6. Baum, L. Frank. Ozma of Oz (Oz series, 3) (258 p.)
7. Del Rey, Lester. The Runaway Robot (188 p.)
8. Doyle, Arthur Conan. The Green Flag & Other Stories (383 p.)
(Contents: The Green Flag; Captain Sharkey: How the Governor of St. Kitt's Came Home; Captain Sharkey: The Dealings of Captain Sharkey with Stephen Craddock; Captain Sharkey: How Copley Banks Slew Captain Sharkey; The Crime of the Brigadier; The Croxley Master; The "Slapping Sal"; The Lord of Château Noir; The Striped Chest; A Shadow Before; The King of the Foxes; The Three Correspondents; The New Catacomb; The Début of Bimbashi Joyce; A Foreign Office Romance)
9. Doyle, Arthur Conan. Great Stories (256 p.)
(Contents: The Croxley Master; The Man with the Twisted Lip; When the World Screamed; The Lost Special; The Horror of the Heights; The Three Correspondents; How the Brigadier Won his Medal; Silver Blaze; The Fiend of the Cooperage; How the Brigadier Triumphed in England; The Last Galley)
10. Shanower, Eric. Betrayal, Part Two (Age of Bronze, v. 3B) (175 p.)
February total: 1,260 pages
2014 total: 3,502 pages
Ozma of Oz contains one of my favorite bits from Oz: The challenge of finding transformed people among the Nome King's bric-a-brac collection. The heads of Princess Langwidere is also a very notable element.
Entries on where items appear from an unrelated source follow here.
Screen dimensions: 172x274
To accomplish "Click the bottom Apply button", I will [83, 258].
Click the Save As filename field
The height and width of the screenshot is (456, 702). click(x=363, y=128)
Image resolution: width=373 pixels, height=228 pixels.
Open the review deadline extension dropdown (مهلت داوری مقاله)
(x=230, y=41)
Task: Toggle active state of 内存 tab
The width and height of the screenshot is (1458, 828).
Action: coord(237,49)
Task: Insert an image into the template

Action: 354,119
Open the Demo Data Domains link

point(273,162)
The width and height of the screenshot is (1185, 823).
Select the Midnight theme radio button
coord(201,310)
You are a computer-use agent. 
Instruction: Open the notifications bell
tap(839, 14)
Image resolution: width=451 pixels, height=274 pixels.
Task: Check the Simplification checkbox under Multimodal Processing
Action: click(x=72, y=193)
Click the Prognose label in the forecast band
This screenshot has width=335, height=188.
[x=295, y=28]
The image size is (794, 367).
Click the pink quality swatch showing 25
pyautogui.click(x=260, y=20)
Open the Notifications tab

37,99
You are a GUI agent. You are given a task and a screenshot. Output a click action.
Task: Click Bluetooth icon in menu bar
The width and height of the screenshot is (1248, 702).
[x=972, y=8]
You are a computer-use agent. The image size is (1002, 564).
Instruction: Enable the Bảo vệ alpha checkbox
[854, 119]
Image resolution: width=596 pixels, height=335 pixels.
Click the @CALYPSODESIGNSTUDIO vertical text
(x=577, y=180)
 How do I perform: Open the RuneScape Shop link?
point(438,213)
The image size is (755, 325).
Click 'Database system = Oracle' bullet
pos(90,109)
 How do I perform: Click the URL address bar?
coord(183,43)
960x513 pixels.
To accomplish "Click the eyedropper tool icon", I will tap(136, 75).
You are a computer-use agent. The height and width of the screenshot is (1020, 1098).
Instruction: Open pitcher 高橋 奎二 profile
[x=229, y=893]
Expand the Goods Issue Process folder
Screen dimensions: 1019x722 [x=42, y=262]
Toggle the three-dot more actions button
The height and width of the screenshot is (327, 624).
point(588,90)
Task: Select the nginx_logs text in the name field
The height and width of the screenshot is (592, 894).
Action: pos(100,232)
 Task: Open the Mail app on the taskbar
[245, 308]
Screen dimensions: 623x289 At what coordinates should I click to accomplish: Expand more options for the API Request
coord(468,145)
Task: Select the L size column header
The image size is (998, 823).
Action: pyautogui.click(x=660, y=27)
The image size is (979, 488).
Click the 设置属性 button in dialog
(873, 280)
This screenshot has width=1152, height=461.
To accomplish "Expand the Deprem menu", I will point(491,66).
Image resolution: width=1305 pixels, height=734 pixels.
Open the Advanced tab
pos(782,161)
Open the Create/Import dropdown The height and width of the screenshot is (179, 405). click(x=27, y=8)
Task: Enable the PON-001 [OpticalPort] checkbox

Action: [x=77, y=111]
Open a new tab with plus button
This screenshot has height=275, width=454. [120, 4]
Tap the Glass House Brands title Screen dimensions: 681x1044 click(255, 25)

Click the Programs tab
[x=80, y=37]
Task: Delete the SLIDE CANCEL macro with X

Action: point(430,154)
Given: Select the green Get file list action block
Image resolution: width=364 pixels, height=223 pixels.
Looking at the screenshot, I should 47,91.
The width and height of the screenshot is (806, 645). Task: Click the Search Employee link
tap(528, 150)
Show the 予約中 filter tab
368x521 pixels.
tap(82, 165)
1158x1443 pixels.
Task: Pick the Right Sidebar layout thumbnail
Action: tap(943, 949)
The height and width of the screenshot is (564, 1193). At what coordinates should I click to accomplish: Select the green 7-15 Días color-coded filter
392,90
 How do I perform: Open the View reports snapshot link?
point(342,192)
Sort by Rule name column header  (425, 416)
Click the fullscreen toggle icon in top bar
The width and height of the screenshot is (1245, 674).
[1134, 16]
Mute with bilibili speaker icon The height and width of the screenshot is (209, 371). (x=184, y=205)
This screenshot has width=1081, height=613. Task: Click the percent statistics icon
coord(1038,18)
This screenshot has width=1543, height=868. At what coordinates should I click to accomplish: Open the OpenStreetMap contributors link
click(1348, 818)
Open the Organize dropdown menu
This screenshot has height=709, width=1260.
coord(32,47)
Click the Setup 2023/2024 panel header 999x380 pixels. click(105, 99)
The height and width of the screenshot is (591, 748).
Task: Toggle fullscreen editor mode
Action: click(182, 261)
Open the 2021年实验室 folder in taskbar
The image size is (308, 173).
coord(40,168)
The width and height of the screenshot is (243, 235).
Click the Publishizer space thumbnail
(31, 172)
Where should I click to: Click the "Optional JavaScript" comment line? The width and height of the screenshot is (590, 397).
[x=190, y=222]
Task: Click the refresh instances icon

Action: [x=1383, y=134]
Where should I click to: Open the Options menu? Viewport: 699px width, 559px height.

Great stuff.
Having enjoyed many books published by Del Rey Books over the years, now I can say I've actually read a book by Lester Del Rey himself. It's... somewhat dated, and written for kids, but is okay enough.
Doyle may be best known for his Sherlock Holmes stories, and only a little less so for The Lost World, but these two collections of his short stories show another side to his writing. One thing I noticed particularly while reading the first collection is that the first few stories didn't strike me at first as being all that well-written or interesting, but rather somewhat clunky or trying too hard. But as the collection went on, the stories got better and better. I'm used to collections working the other way around or being more mixed. Some of the stand-out stories in these collections: The Croxley Master (slow-moving, but it grows on you), The Striped Chest, The Three Correspondents, The New Catacomb, The Lord of Chateau Noir, The Debut of Bimbashi Joyce, The Lost Special, and How the Brigadier Won his Medal.
Age of Bronze continues to be absolutely excellent. It's not strictly limited to simply retelling Homer's Illiad, either. (E.g. in this volume, there's a lot about Troilus & Cressida's romance, which originated in medieval tales like Chaucer's). When Age of Bronze is complete, it will probably go down in history as one of the classics of what can be done in the graphic novel format.